Despite the success of regional peace initiatives, South African military thinking remains as rigid as the brick walls that ensconce the top brass at their Pretoria headquarters.
In a white paper, the South African Defense Force (SADF), which wields increasing power in the government, has called for a general military expansion - arms, manpower, and money - over the next decade.
The Defense Force gives a nod of approval to diplomatic efforts that have in recent months forged a border ceasefire with Angola, a nonaggression pact with Mozambique, and the general neutralization of the other black-ruled states that border on South Africa.
However, the SADF makes clear in the white paper that it laid the groundwork for the diplomatic achievements with what it calls ''forceful military action'' over the past decade. This is an apparent reference to the SADF's repeated strikes against neighboring states that harbor insurgents, primarily the African National Congress (ANC) or the South-West Africa People's Organization (SWAPO). The ANC is fighting for power in South Africa, SWAPO for power in Namibia, which is controlled by Pretoria.
South Africa's cross-border military activity and the economic havoc it has caused are widely regarded by analysts as the club that drove neighboring states into peace agreements with Pretoria.
The SADF acknowledges that its military position in relation to its neighbors is ''favorable'' and says this will make it possible to ''conduct future negotiations in a calm and relaxed atmosphere.''
At the same time, though, South Africa's military planners see a generally escalating threat against the country that is couched in stark East-West terms. ''The escalation of the threat goes hand in hand with the ever-increasing interests of the USSR and its surrogates in southern Africa,'' the white paper says.

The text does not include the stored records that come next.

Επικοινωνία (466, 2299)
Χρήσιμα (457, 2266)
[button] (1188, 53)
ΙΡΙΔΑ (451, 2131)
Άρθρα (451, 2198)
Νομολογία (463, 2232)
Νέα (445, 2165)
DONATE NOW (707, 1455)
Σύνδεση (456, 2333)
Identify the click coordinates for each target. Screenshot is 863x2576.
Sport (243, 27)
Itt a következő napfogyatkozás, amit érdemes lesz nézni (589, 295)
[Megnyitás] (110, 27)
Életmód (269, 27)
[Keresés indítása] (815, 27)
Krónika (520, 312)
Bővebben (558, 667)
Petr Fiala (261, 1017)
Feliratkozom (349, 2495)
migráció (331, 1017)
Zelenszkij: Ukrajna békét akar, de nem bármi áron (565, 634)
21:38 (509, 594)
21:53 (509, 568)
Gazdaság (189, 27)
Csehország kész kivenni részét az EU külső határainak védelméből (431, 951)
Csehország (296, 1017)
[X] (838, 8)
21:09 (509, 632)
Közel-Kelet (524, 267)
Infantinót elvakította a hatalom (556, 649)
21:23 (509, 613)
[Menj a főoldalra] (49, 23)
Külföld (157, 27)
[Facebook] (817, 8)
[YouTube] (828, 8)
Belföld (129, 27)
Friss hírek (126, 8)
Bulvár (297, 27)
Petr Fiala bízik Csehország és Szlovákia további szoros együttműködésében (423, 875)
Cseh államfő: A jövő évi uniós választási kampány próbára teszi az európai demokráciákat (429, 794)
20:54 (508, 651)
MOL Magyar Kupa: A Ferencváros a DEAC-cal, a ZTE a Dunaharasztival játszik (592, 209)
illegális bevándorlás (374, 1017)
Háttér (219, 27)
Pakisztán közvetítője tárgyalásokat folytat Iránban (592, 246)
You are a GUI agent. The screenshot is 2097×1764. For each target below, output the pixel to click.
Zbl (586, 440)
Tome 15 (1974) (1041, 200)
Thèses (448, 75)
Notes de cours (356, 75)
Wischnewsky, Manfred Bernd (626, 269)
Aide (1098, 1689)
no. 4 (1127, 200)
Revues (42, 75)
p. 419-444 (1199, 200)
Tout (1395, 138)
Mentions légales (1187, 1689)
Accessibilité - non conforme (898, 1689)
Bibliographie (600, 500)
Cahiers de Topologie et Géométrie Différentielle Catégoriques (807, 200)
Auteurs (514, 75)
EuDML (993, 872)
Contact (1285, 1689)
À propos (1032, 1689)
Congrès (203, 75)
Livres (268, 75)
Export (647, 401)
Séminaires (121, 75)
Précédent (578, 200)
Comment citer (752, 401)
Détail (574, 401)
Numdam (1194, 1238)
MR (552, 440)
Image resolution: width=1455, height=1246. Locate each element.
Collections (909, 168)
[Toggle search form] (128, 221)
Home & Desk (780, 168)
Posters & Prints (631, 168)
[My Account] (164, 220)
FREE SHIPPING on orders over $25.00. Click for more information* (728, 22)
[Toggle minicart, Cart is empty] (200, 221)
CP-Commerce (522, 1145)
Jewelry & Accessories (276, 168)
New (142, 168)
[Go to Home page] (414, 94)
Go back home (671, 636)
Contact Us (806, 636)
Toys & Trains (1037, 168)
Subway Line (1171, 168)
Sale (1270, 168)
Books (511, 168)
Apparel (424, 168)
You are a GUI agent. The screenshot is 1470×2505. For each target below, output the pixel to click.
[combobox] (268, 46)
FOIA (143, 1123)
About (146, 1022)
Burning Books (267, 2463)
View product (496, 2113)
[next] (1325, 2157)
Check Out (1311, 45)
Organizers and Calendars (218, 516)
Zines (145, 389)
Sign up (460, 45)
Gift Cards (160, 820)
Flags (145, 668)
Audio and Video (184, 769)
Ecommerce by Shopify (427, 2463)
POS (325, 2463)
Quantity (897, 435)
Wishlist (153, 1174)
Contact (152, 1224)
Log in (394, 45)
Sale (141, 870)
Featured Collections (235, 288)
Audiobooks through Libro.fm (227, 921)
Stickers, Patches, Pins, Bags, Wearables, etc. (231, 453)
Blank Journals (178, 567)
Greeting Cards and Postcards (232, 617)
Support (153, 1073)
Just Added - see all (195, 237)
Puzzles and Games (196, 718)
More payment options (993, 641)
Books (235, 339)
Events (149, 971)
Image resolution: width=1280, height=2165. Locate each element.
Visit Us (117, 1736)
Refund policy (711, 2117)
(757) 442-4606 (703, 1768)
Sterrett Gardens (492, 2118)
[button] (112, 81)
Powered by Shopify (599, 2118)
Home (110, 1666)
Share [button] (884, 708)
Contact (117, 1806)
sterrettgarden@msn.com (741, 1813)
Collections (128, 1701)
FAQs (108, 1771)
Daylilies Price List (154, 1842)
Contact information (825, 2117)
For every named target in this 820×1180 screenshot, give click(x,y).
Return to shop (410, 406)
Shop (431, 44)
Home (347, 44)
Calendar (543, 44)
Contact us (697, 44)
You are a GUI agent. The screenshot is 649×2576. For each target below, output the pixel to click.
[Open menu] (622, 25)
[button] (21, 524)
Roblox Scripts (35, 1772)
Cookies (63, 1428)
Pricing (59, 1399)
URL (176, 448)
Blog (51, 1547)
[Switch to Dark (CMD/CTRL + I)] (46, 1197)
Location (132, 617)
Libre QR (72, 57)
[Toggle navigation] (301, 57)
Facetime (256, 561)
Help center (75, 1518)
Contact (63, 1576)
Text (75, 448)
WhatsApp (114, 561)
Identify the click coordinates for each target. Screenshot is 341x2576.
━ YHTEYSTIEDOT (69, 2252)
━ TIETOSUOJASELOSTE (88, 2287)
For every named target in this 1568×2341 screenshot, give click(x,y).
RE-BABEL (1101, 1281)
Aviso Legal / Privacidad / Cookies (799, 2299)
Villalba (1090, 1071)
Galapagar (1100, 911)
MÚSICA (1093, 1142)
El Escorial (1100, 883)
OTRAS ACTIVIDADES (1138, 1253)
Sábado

Although many analysts scoff at the notion that South Africa is threatened in any military sense - particularly when many suspect it has nuclear capability - the white paper says the insurgency movements, coupled with the Soviet Union's alleged growing interest in the region, ''could lead to a conventional onslaught'' against the country. In a preface to the white paper, South African Minister of Defense Magnus Malan says the dominant feature of southern Africa over the past two years has been a ''large-scale arms buildup.'' Aircraft, missiles, armor, and artillery, mainly of Soviet origin, have been pouring into the region, he claims, although he declined to specify the recipients.
The SADF says that, during the next decade, South Africa will have to ''concentrate on the development, production, and commissioning of a new generation of main armaments in order to meet the threat of the Soviet arms stockpile.'' This ''renewal program,'' as the SADF calls it, will entail increased demands on ''manpower, finances, and sophistication. . . .''
The SADF already appears to be on the move. In this year's budget, it was granted a 21 percent increase in funding amid this country's worst recession since World War II. Indeed, the white paper claims the military needs more money , since in real terms defense spending is 2 percent less than it was six years ago, thanks to inflation. (The present budgetary increase will help correct that since it is about double the present rate of inflation.)
Although the subject of a mandatory United Nations arms embargo since 1977, South Africa has gone a long way toward military self-sufficiency, launching a major export drive in 1982. In the same year, it increased conscription requirements, expanding by 50 percent the pool of manpower it is entitled to call on for service.
The white paper gave details on some other areas of expansion. It said a ''main fighter base'' for the Air Force was under construction at Trichardt near the Zimbabwe border. And a ''forward airfield'' program in South Africa's Transvaal and Natal provinces had been completed.
The Air Force is also expanding its system of building roads that can double as landing strips. Two road/runways are already completed and two more are planned.
The SADF also announced further efforts to establish a local ship-building industry for naval vessels. Strike craft armed with missiles are already being built locally.